__Directive__. Extend the passage on Android Things and Google services in embedded devices, picking up right after its final sentence.

__Text shown__.
⟨
Android in the embedded space is not necessarily new. Android is open source, and people have been using it since the beginning of it’s inception as a platform that they could take, modify, build, and put on to their own devices. But they were limited to only using the APIs and the framework that were provided as part of Android open source. They weren’t able to access all of the Google service that you, as mobile app developers, often take for advantage because those aren’t on the open source platform. Android Things, as a certified variant of Android, also has all of the Google services enabled. So you can use Google Play services, Firebase, Google Cloud, all of the APIs that connect to Google services that you’re probably already familiar with. You can access inside of Android Things, where you might not have been able to do that at Android embedded before. That’s a big win for getting these devices on line and connected, especially since many of these have to do with back end cloud services.
⟩
__Information provided__.
⟨
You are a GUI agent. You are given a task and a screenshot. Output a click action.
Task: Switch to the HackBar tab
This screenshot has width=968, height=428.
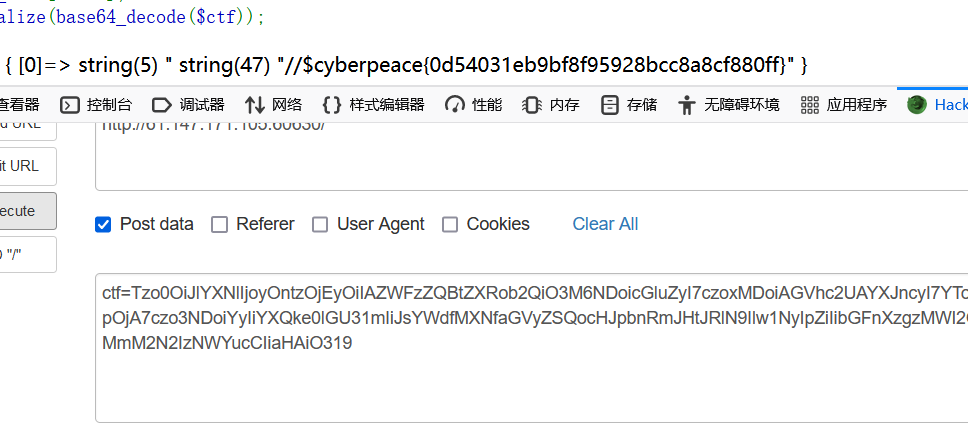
⟩
__Written reply__.
Beyond the device, there’s more to this story. You know, one of the things that made the app ecosystem so great for a lot of developers, is the distribution mechanisms that platform makers like Google brought through things like the Play Store. Not only am I able to develop the application using this amazing rich framework, but there’s a distribution mechanism to get my software into other people’s hands, and not only from a discovery perspective, but also from a delivery and updates perspective. If someone is installing the app for the first time, or if they’re getting an update that I created that I want to push out to all my existing users, the Play Store allows you all of that functionality, and you don’t have to write or maintain any of that infrastructure.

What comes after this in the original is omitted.